Print out the entries exactly, and include each one.

# Collected data entries
[Start of section]
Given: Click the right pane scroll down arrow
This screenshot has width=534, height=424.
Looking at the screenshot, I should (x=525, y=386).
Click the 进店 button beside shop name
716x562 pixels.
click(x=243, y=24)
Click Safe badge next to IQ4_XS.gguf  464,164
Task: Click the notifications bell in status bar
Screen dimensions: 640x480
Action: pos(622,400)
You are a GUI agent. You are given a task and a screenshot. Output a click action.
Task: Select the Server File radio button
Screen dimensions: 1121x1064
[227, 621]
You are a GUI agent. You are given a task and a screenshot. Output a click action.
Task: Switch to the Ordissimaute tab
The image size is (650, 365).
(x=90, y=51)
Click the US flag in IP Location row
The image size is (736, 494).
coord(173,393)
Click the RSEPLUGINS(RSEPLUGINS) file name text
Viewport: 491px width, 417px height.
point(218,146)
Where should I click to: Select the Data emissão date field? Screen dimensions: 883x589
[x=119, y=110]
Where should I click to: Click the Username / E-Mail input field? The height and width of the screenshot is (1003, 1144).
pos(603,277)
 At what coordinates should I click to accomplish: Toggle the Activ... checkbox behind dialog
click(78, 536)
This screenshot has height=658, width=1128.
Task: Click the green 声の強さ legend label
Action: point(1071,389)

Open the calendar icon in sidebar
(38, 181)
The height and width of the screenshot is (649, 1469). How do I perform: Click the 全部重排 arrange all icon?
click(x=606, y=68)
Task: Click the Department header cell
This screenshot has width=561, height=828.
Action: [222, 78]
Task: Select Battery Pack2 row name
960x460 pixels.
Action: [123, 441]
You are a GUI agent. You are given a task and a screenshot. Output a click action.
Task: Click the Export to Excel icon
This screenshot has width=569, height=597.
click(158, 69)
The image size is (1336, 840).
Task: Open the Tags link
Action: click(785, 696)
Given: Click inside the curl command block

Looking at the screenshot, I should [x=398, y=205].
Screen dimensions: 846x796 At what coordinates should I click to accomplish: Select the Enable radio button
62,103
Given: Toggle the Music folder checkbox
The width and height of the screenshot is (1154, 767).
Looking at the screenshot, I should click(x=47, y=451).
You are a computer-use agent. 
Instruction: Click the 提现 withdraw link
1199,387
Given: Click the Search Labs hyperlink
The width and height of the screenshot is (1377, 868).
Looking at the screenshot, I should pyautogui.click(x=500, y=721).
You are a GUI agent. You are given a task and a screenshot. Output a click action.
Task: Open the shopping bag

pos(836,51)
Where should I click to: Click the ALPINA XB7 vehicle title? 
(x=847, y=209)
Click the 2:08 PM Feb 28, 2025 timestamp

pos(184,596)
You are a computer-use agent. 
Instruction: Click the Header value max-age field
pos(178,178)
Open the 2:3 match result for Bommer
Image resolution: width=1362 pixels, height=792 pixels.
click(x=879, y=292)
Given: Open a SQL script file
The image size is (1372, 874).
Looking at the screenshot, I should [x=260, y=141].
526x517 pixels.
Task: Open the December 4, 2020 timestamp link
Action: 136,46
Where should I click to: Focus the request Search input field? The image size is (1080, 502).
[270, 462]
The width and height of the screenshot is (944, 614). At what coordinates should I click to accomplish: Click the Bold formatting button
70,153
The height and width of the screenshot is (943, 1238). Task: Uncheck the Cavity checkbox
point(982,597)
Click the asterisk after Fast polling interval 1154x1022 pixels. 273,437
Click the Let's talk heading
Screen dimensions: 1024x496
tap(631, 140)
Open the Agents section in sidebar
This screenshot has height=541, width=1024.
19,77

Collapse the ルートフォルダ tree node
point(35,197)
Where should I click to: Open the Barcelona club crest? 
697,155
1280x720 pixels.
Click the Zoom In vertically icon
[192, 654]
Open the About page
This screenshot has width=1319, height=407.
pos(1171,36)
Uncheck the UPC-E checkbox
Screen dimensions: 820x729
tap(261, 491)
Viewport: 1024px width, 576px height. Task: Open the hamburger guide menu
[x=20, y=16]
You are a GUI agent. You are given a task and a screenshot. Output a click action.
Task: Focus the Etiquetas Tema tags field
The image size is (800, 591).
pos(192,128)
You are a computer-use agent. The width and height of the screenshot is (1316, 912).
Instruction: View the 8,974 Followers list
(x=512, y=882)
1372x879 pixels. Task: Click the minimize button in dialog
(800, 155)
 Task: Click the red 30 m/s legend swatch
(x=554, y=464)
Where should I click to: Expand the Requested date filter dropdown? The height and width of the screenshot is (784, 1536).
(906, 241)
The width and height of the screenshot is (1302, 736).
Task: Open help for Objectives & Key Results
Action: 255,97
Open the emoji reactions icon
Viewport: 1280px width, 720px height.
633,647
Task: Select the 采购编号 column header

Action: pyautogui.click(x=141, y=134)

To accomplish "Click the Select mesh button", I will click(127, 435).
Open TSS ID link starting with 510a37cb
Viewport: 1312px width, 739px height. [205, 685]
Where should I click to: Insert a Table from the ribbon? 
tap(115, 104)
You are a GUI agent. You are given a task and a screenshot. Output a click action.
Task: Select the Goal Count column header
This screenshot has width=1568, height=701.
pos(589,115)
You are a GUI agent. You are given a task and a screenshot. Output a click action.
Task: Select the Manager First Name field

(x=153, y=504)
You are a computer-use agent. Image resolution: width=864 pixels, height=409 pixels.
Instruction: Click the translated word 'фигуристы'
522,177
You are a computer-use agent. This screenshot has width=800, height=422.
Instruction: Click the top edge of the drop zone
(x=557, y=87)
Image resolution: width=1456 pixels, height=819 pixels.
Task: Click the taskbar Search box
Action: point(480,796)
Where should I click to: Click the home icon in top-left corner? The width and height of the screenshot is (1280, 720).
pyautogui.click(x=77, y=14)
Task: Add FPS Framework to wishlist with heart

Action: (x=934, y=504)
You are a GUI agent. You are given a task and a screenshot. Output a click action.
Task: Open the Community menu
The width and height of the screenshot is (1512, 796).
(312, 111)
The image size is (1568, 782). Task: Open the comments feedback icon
[End of section]
# SOLUTION
Given: Click the right pane scroll down arrow
This screenshot has width=534, height=424.
Looking at the screenshot, I should (x=525, y=386).
Click the 进店 button beside shop name
716x562 pixels.
click(x=243, y=24)
Click Safe badge next to IQ4_XS.gguf  464,164
Task: Click the notifications bell in status bar
Screen dimensions: 640x480
Action: pos(622,400)
You are a GUI agent. You are given a task and a screenshot. Output a click action.
Task: Select the Server File radio button
Screen dimensions: 1121x1064
[227, 621]
You are a GUI agent. You are given a task and a screenshot. Output a click action.
Task: Switch to the Ordissimaute tab
The image size is (650, 365).
(x=90, y=51)
Click the US flag in IP Location row
The image size is (736, 494).
coord(173,393)
Click the RSEPLUGINS(RSEPLUGINS) file name text
Viewport: 491px width, 417px height.
point(218,146)
Where should I click to: Select the Data emissão date field? Screen dimensions: 883x589
[x=119, y=110]
Where should I click to: Click the Username / E-Mail input field? The height and width of the screenshot is (1003, 1144).
pos(603,277)
 At what coordinates should I click to accomplish: Toggle the Activ... checkbox behind dialog
click(78, 536)
This screenshot has height=658, width=1128.
Task: Click the green 声の強さ legend label
Action: point(1071,389)

Open the calendar icon in sidebar
(38, 181)
The height and width of the screenshot is (649, 1469). How do I perform: Click the 全部重排 arrange all icon?
click(x=606, y=68)
Task: Click the Department header cell
This screenshot has width=561, height=828.
Action: [222, 78]
Task: Select Battery Pack2 row name
960x460 pixels.
Action: [123, 441]
You are a GUI agent. You are given a task and a screenshot. Output a click action.
Task: Click the Export to Excel icon
This screenshot has width=569, height=597.
click(158, 69)
The image size is (1336, 840).
Task: Open the Tags link
Action: click(785, 696)
Given: Click inside the curl command block

Looking at the screenshot, I should [x=398, y=205].
Screen dimensions: 846x796 At what coordinates should I click to accomplish: Select the Enable radio button
62,103
Given: Toggle the Music folder checkbox
The width and height of the screenshot is (1154, 767).
Looking at the screenshot, I should click(x=47, y=451).
You are a computer-use agent. 
Instruction: Click the 提现 withdraw link
1199,387
Given: Click the Search Labs hyperlink
The width and height of the screenshot is (1377, 868).
Looking at the screenshot, I should pyautogui.click(x=500, y=721).
You are a GUI agent. You are given a task and a screenshot. Output a click action.
Task: Open the shopping bag

pos(836,51)
Where should I click to: Click the ALPINA XB7 vehicle title? 
(x=847, y=209)
Click the 2:08 PM Feb 28, 2025 timestamp

pos(184,596)
You are a computer-use agent. 
Instruction: Click the Header value max-age field
pos(178,178)
Open the 2:3 match result for Bommer
Image resolution: width=1362 pixels, height=792 pixels.
click(x=879, y=292)
Given: Open a SQL script file
The image size is (1372, 874).
Looking at the screenshot, I should [x=260, y=141].
526x517 pixels.
Task: Open the December 4, 2020 timestamp link
Action: 136,46
Where should I click to: Focus the request Search input field? The image size is (1080, 502).
[270, 462]
The width and height of the screenshot is (944, 614). At what coordinates should I click to accomplish: Click the Bold formatting button
70,153
The height and width of the screenshot is (943, 1238). Task: Uncheck the Cavity checkbox
point(982,597)
Click the asterisk after Fast polling interval 1154x1022 pixels. 273,437
Click the Let's talk heading
Screen dimensions: 1024x496
tap(631, 140)
Open the Agents section in sidebar
This screenshot has height=541, width=1024.
19,77

Collapse the ルートフォルダ tree node
point(35,197)
Where should I click to: Open the Barcelona club crest? 
697,155
1280x720 pixels.
Click the Zoom In vertically icon
[192, 654]
Open the About page
This screenshot has width=1319, height=407.
pos(1171,36)
Uncheck the UPC-E checkbox
Screen dimensions: 820x729
tap(261, 491)
Viewport: 1024px width, 576px height. Task: Open the hamburger guide menu
[x=20, y=16]
You are a GUI agent. You are given a task and a screenshot. Output a click action.
Task: Focus the Etiquetas Tema tags field
The image size is (800, 591).
pos(192,128)
You are a computer-use agent. The width and height of the screenshot is (1316, 912).
Instruction: View the 8,974 Followers list
(x=512, y=882)
1372x879 pixels. Task: Click the minimize button in dialog
(800, 155)
 Task: Click the red 30 m/s legend swatch
(x=554, y=464)
Where should I click to: Expand the Requested date filter dropdown? The height and width of the screenshot is (784, 1536).
(906, 241)
The width and height of the screenshot is (1302, 736).
Task: Open help for Objectives & Key Results
Action: 255,97
Open the emoji reactions icon
Viewport: 1280px width, 720px height.
633,647
Task: Select the 采购编号 column header

Action: pyautogui.click(x=141, y=134)

To accomplish "Click the Select mesh button", I will click(127, 435).
Open TSS ID link starting with 510a37cb
Viewport: 1312px width, 739px height. [205, 685]
Where should I click to: Insert a Table from the ribbon? 
tap(115, 104)
You are a GUI agent. You are given a task and a screenshot. Output a click action.
Task: Select the Goal Count column header
This screenshot has width=1568, height=701.
pos(589,115)
You are a GUI agent. You are given a task and a screenshot. Output a click action.
Task: Select the Manager First Name field

(x=153, y=504)
You are a computer-use agent. Image resolution: width=864 pixels, height=409 pixels.
Instruction: Click the translated word 'фигуристы'
522,177
You are a computer-use agent. This screenshot has width=800, height=422.
Instruction: Click the top edge of the drop zone
(x=557, y=87)
Image resolution: width=1456 pixels, height=819 pixels.
Task: Click the taskbar Search box
Action: point(480,796)
Where should I click to: Click the home icon in top-left corner? The width and height of the screenshot is (1280, 720).
pyautogui.click(x=77, y=14)
Task: Add FPS Framework to wishlist with heart

Action: (x=934, y=504)
You are a GUI agent. You are given a task and a screenshot. Output a click action.
Task: Open the Community menu
The width and height of the screenshot is (1512, 796).
(312, 111)
The image size is (1568, 782). Task: Open the comments feedback icon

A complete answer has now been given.